If mobility is more the concern, there are a few possible solutions. For starters, Levner says, you may want to consider installing a second handrail. If that’s not enough it’s time to talk about a stairlift or even an elevator.
“Stairlifts are a nice short-term solution for those who truly can’t safely go up and down the stairs,” Levner says. They are temporary, and when it’s time to sell the home they can be removed.
Cost consideration: Owens says a stairlift can cost anywhere from about $2,000 for a used one to more than $10,000, depending on the lift of the stairs and how much reinforcement is needed.
Another solution for dealing with stairs may be an elevator. Owens talks about a client with a three-story lake home who liked to entertain and had trouble with her knees. She had an elevator installed, and now has a giant dumbwaiter for her big grocery runs as well as a solution for her mobility issues. And she increased the resale value of the home by adding a luxury item.
But elevators are tough sells, Owens says. Not only are they expensive, they’re a little outside the box for some people.
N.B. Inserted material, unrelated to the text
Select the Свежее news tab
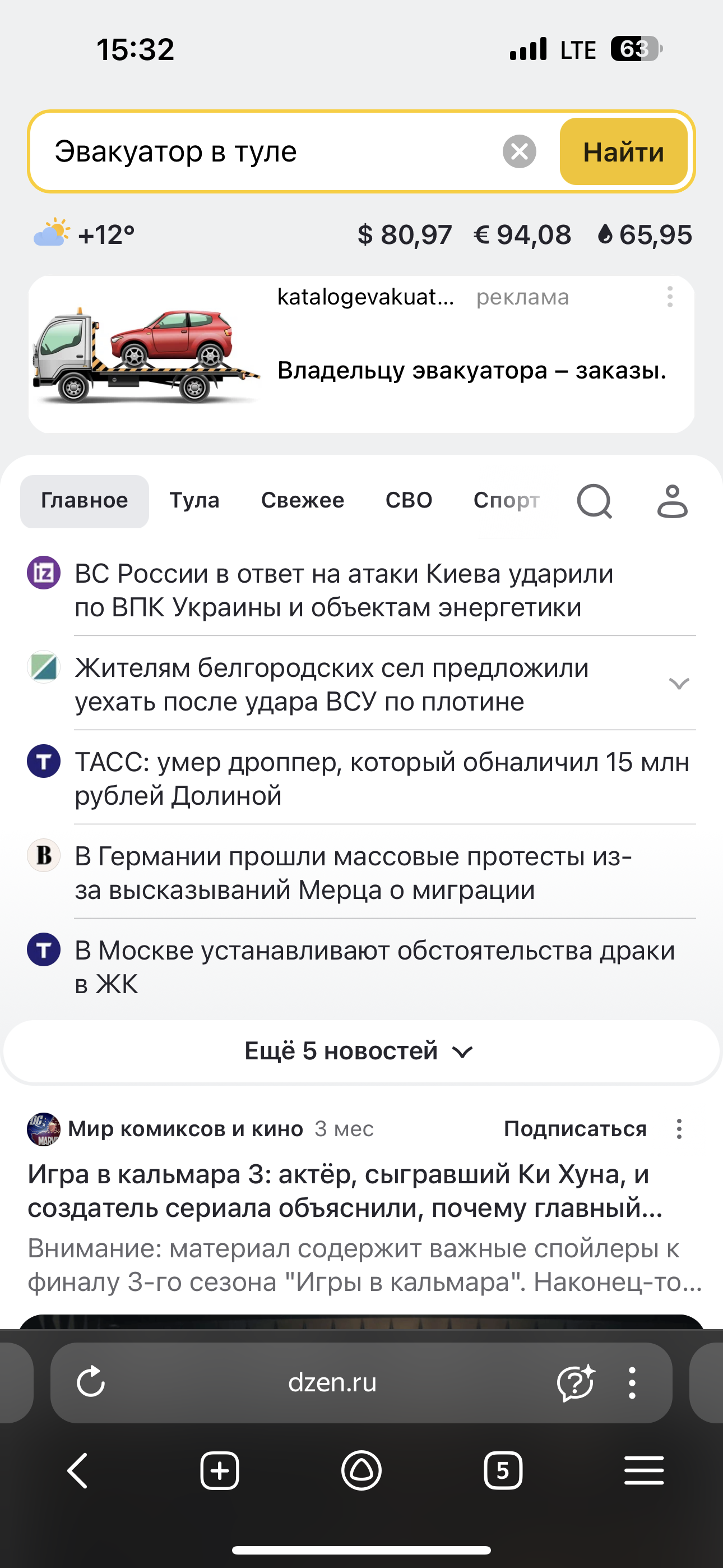The height and width of the screenshot is (1568, 723). tap(303, 500)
He had another set of clients — a couple who could easily afford an elevator but thought it too ostentatious. They worried about what the neighbors would think of the high-end upgrade. They ultimately decided to move into an assisted living facility that cost more per year rather than make the change to their home.
Cost consideration: Elevators cost $30,000 to $40,000, Owens says, but they can increase home resale value. “It’s more of a solid investment than people think,” he adds.